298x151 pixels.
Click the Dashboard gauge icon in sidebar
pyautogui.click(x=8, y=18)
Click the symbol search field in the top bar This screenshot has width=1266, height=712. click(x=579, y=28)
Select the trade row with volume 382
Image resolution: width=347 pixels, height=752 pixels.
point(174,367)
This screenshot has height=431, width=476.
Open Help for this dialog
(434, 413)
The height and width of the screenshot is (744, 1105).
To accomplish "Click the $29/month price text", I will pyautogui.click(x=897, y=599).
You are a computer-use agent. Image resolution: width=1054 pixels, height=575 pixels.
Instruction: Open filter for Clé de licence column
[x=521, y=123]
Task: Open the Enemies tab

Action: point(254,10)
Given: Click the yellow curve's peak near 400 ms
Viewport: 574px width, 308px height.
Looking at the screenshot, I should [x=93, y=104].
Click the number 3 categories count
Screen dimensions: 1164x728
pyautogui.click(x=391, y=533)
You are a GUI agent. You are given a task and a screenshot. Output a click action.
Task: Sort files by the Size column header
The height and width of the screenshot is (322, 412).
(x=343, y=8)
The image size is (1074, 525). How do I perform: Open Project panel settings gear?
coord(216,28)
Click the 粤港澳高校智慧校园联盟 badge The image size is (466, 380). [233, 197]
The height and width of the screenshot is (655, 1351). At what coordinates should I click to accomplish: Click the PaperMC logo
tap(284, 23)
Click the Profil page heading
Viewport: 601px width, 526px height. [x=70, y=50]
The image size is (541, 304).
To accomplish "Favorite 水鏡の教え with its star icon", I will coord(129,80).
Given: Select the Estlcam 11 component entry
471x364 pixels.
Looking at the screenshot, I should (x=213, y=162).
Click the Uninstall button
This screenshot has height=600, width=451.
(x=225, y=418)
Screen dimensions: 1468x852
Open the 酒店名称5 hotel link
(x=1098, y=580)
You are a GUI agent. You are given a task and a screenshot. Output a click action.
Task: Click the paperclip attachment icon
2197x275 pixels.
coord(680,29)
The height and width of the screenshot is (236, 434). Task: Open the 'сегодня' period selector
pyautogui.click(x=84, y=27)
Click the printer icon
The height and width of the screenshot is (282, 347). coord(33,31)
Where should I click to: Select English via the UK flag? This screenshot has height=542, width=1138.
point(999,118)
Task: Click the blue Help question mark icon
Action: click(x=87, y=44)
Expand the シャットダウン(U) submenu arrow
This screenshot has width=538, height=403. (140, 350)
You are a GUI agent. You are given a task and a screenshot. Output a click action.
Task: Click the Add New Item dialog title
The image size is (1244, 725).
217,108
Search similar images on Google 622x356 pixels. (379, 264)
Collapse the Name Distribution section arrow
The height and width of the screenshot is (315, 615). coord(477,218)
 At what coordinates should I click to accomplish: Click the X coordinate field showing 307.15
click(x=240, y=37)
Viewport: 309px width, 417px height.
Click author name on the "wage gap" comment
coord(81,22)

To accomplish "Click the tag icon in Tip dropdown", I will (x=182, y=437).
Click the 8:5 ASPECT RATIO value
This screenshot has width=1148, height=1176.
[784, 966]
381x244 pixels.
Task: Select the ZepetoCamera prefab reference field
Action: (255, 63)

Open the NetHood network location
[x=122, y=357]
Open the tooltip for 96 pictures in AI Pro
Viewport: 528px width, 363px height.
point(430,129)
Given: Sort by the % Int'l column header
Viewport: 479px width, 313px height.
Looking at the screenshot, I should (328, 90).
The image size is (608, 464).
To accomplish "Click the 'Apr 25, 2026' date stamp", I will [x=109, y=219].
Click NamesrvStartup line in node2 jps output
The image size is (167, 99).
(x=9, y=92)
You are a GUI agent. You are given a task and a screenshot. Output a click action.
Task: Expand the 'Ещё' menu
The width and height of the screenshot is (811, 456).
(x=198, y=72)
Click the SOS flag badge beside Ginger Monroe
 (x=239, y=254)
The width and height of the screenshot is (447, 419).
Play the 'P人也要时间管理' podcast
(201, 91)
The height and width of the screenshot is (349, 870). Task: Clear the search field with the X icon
________________________
What the task requires:
Repeat the data above starting at the line with "Open the NetHood network location" and ending at its last line, exactly, with no other lines.

Your solution:
Open the NetHood network location
[x=122, y=357]
Open the tooltip for 96 pictures in AI Pro
Viewport: 528px width, 363px height.
point(430,129)
Given: Sort by the % Int'l column header
Viewport: 479px width, 313px height.
Looking at the screenshot, I should (328, 90).
The image size is (608, 464).
To accomplish "Click the 'Apr 25, 2026' date stamp", I will [x=109, y=219].
Click NamesrvStartup line in node2 jps output
The image size is (167, 99).
(x=9, y=92)
You are a GUI agent. You are given a task and a screenshot. Output a click action.
Task: Expand the 'Ещё' menu
The width and height of the screenshot is (811, 456).
(x=198, y=72)
Click the SOS flag badge beside Ginger Monroe
 (x=239, y=254)
The width and height of the screenshot is (447, 419).
Play the 'P人也要时间管理' podcast
(201, 91)
The height and width of the screenshot is (349, 870). Task: Clear the search field with the X icon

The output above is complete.